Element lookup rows
** BEGIN **

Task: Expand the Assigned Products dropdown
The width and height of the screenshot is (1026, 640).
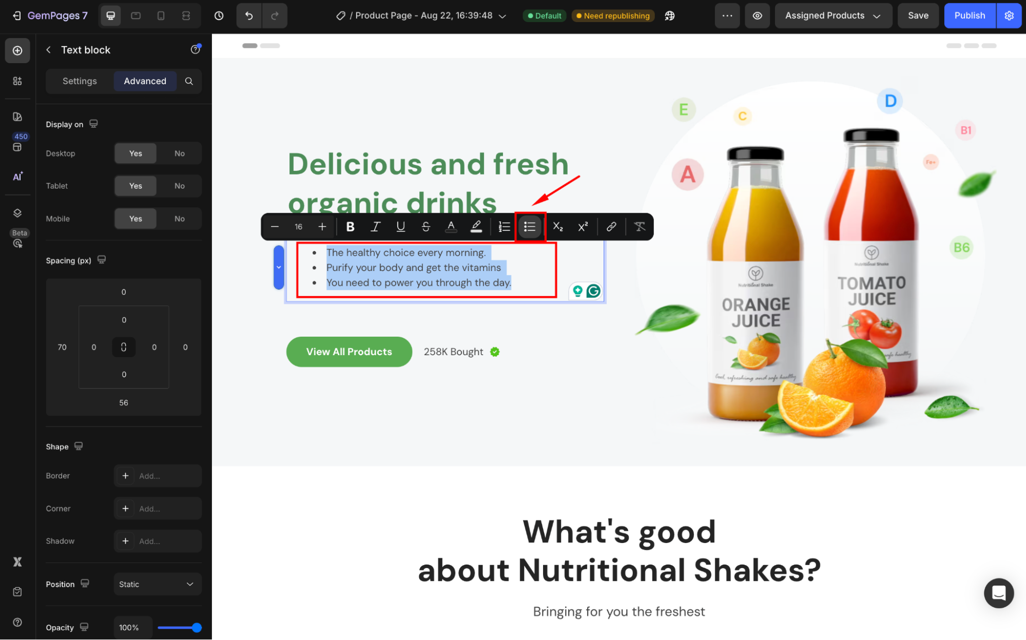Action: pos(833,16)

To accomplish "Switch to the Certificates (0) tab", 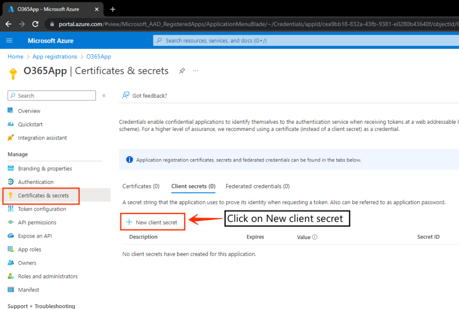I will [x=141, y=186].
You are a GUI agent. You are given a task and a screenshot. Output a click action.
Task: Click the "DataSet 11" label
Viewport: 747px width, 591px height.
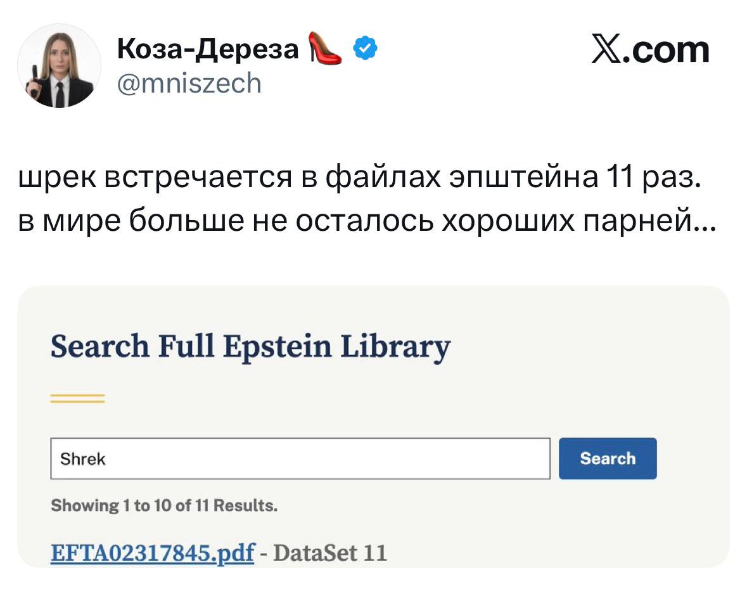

** END **

Exercise brief >> Repeat the rows word for word, starting with the line that contains "You are a GUI" and going on through the end of the rows. Leave the pictures out of your answer.

Reply to the task >>
You are a GUI agent. You are given a task and a screenshot. Output a click action.
Task: Click the "DataSet 11" label
Viewport: 747px width, 591px height.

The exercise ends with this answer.